30 yıldır taksicilik yapan Bekir Aydoğan, 2008 yılında çocukluk arkadaşı H.Ç.’nin bankadan çektiği 315 bin TL krediye kefil oldu. H.Ç., Aydoğan’ın imzaladığı genel kredi sözleşmesinden faydalanıp, yine onu kefil göstererek 3 ayrı kredi daha çekti. H.Ç., borcun bir kısmını ödedikten sonra ortadan kaybolunca banka Aydoğan’dan kalan 940 bin TL’yi ödemesini istedi.

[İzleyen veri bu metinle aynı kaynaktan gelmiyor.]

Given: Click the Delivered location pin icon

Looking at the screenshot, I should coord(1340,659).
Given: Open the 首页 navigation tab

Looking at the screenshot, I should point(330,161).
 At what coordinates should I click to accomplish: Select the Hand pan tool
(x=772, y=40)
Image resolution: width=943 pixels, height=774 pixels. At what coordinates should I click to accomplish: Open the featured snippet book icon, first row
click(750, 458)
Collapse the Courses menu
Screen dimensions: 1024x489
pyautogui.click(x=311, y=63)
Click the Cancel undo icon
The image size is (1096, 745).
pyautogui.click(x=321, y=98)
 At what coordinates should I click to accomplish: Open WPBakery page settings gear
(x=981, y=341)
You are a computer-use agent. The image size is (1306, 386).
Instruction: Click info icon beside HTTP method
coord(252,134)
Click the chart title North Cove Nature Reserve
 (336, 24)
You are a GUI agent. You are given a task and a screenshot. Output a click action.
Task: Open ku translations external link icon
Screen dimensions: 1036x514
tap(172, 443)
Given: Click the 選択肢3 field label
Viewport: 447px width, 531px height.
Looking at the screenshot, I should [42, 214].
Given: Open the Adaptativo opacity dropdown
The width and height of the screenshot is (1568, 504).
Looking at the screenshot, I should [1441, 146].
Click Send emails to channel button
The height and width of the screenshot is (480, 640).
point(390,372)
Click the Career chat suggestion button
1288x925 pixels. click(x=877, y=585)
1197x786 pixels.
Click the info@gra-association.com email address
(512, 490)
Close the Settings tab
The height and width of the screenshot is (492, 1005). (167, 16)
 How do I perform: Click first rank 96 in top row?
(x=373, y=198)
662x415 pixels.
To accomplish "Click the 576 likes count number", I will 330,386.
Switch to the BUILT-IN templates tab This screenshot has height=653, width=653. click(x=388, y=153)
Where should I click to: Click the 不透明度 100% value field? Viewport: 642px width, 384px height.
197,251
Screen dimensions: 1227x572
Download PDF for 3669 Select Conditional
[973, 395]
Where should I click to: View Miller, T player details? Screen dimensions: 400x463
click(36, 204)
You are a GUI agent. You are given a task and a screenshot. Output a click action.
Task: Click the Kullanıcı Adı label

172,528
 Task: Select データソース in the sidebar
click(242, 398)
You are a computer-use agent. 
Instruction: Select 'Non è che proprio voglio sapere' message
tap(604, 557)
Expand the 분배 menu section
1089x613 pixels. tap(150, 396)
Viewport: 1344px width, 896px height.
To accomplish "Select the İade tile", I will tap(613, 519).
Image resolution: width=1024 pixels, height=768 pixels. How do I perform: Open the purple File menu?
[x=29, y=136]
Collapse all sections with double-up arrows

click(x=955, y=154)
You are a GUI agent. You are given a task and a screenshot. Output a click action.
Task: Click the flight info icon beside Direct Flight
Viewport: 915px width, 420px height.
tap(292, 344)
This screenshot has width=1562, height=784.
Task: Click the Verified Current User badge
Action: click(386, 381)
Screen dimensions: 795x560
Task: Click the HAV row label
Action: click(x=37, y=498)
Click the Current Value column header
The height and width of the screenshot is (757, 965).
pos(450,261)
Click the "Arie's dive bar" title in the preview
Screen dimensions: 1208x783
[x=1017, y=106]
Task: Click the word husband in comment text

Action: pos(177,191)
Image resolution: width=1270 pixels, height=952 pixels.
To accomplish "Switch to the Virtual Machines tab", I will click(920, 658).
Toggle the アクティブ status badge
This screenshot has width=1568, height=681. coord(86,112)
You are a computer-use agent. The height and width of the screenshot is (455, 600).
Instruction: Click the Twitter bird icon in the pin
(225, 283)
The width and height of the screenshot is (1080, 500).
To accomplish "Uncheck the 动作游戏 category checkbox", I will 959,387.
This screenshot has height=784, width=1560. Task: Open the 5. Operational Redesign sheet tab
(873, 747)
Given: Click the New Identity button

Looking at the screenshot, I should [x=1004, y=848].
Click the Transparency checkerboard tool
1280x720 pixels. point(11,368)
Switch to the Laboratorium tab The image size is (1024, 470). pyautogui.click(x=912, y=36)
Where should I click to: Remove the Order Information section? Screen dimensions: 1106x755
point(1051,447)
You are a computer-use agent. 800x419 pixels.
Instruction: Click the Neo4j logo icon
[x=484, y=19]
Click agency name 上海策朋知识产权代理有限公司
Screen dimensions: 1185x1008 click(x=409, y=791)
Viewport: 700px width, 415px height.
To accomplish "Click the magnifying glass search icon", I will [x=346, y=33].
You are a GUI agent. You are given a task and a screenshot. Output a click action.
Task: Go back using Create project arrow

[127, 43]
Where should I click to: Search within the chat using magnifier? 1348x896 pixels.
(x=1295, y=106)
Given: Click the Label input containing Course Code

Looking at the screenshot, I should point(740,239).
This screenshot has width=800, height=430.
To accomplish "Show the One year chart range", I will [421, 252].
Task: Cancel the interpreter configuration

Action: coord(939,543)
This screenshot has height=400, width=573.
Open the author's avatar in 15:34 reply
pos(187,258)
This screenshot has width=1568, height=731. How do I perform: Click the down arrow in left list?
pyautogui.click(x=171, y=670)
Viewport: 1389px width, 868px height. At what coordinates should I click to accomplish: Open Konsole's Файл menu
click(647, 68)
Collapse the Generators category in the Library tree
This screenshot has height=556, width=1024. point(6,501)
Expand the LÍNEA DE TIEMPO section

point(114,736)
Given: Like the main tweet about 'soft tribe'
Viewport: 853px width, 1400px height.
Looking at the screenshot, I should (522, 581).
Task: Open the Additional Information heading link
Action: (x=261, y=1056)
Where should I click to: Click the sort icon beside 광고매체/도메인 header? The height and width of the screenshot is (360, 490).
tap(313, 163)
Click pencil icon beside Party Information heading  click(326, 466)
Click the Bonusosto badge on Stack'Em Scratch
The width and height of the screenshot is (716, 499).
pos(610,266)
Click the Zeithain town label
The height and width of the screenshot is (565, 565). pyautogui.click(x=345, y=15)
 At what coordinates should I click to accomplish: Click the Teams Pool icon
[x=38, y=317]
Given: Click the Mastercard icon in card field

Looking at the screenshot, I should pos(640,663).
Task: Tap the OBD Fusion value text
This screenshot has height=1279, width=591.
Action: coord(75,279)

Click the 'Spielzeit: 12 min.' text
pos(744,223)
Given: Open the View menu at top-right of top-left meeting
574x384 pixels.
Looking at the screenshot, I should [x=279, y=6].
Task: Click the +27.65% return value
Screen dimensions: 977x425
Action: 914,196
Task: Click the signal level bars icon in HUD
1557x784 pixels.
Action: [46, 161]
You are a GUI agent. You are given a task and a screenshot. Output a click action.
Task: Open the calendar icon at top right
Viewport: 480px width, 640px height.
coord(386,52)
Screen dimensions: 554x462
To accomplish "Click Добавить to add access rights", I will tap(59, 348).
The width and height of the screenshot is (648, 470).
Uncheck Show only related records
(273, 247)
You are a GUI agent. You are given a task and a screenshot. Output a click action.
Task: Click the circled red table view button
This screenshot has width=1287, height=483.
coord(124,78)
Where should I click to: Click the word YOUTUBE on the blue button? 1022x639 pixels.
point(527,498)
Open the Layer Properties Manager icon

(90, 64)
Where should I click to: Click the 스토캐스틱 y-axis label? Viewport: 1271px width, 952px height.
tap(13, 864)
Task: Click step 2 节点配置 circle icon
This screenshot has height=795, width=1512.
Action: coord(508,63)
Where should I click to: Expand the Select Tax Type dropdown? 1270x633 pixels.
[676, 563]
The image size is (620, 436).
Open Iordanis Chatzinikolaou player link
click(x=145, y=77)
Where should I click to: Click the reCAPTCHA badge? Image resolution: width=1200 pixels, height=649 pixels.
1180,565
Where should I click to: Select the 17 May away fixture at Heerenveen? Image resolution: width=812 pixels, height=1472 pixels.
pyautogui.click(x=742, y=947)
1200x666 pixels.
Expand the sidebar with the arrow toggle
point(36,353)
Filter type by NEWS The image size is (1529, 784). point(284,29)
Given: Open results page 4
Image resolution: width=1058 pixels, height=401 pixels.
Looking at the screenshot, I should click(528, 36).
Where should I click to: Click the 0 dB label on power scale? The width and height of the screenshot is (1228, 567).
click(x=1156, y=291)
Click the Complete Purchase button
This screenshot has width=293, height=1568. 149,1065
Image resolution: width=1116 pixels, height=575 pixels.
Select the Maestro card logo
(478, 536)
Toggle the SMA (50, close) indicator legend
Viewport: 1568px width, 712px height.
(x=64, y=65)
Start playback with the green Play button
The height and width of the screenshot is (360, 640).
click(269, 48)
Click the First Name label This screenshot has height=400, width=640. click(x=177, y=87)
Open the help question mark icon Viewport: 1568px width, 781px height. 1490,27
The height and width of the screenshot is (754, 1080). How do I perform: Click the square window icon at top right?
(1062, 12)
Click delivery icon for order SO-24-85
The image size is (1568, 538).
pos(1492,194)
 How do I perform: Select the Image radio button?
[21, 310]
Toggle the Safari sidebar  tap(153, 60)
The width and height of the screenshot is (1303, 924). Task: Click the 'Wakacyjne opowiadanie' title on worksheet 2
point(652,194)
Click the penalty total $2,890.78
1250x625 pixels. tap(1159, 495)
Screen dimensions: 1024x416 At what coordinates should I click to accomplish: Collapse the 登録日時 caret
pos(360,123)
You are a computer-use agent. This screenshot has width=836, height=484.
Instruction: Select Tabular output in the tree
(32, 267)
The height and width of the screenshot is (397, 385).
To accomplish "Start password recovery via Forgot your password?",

Parayı ödeyemeyen Aydoğan’ın babasından kalan taksisine haciz konuldu. Aydoğan, Ticaret Mahkemesi’nde haczin kaldırılması talebiyle menfi tespit davası açtı. Mahkeme, 4 yıl sonra kefaletin bittiği gerekçesiyle haczi kaldırdı. Aydoğan, şimdi de haksız ihtiyati haciz nedeniyle 4 yıl boyunca taksisini kullanamadığı için oluşan zararına karşılık banka aleyhinde maddi manevi tazminat davası açtı.
‘KİMSE KİMSEYE KEFİL OLMASIN’
Bekir Aydoğan, çocukluk arkadaşının oyununa geldiğini söyleyerek, “Yıllardır iş yaptığım bir arkadaştı. Bana 2008 yılında geldi. İşlerinin kötü olduğunu söyledi. ‘Kefil olur musun’ dedi. Olmayacağımı söyledim. Belli bir müddet sonra tekrar geldi, yine reddettim. 3’üncüde artık vicdanen mi basiretim mi bağlandı bilmiyorum, dayanamadım kefil oldum. Bunun cezasını çok ağır bir şekilde ödedim. Halen de ödemeye devam ediyorum. Kimse kimseye kefil olmasın. Gücenecekmiş, darılacakmış bunlar akıllarına gelmesin. Ben çok ağır bir şekilde sınandım. Çok şükür mahkemede kazandım. Lehime karar verdiler” dedi.
‘OKUMADAN İMZALADIM BAŞIMA BUNLAR GELDİ’
Aydoğan, bankaya gittiğinde imzaladığı sözleşmenin kitap halinde olduğunu anlatarak, “Hiçbir şekilde okuyamadık. Okuması da çok zordu. 1 gününü alır okumak isteyenin. Okumadan imzaladım ve başıma bunlar geldi. Banka şube müdürü kefilliğimin devam ettiğini, müşterilerine açık çek olarak sözleşme yaptıklarını ve sözleşmeyi okumadığımızı söyledi. Aracım 4 yıl yediemin otoparkında yattı. Çok şükür mahkeme sonuçlandı. Ondan sonra arabamızı çıkarttık, işimize devam ediyoruz. Bankaya bir de tazminat davası açtım” diye konuştu.